Cependant, la majoration est proportionnelle au montant dû au principal et il appartient à la caisse de la liquider de nouveau dans les conditions posées à l’article 3.9 de ses statuts.
PAR CES MOTIFS
La COUR, statuant publiquement, par arrêt contradictoire,
Ordonne la jonction des affaires enrôlées au répertoire général sous les numéros 24/18 et 24/20, sous le seul numéro de répertoire général 24/18 ;
Infirme le jugement en toutes ses dispositions sauf en ce qu’il a condamné la caisse interprofessionnelle de prévoyance et d’assurance vieillesse à restituer à M. [L] [W] la somme de 1.681,50 euros au titre du trop-perçu sur les cotisations de retraite complémentaire de l’année 2012 ;
Statuant de nouveau sur les chefs infirmés et y ajoutant ;
Rejette les exceptions de nullité de la contrainte ;
Fixe la cotisation de M. [L] [W] au titre de l’assurance vieillesse complémentaire pour 2012 à la somme de 1.156 euros ;
Dit qu’il est redevable de majorations sur la base de 1.156 euros, liquidées dans les conditions de l’article 3.9 des statuts de la caisse interprofessionnelle de prévoyance et d’assurance vieillesse ;
Dit n’y avoir lieu à application des dispositions de l’article 700 du code de procédure civile ;
Condamne M. [L] [W] aux dépens, en ce compris les frais de recouvrement prévus à l’article R.133-6 du code de la sécurité sociale.
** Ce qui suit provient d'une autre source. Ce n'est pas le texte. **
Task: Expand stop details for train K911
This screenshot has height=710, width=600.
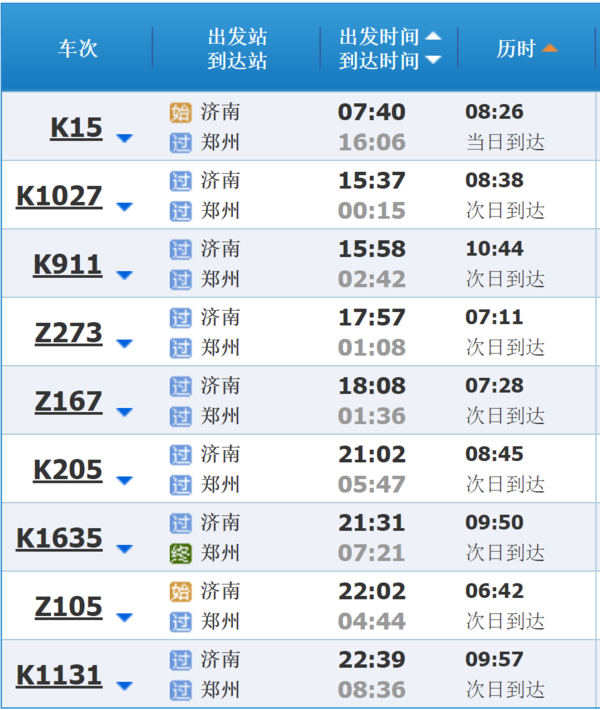Action: click(124, 275)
— Prononcé par mise à disposition de l’arrêt au greffe de la cour, les parties en ayant été préalablement avisées dans les conditions prévues au deuxième alinéa de l’article 450 du code de procédure civile.
— Signé par Madame Nathalie COURTOIS, Présidente, et par Madame Isabelle FIORE, Greffière, auquel le magistrat signataire a rendu la minute.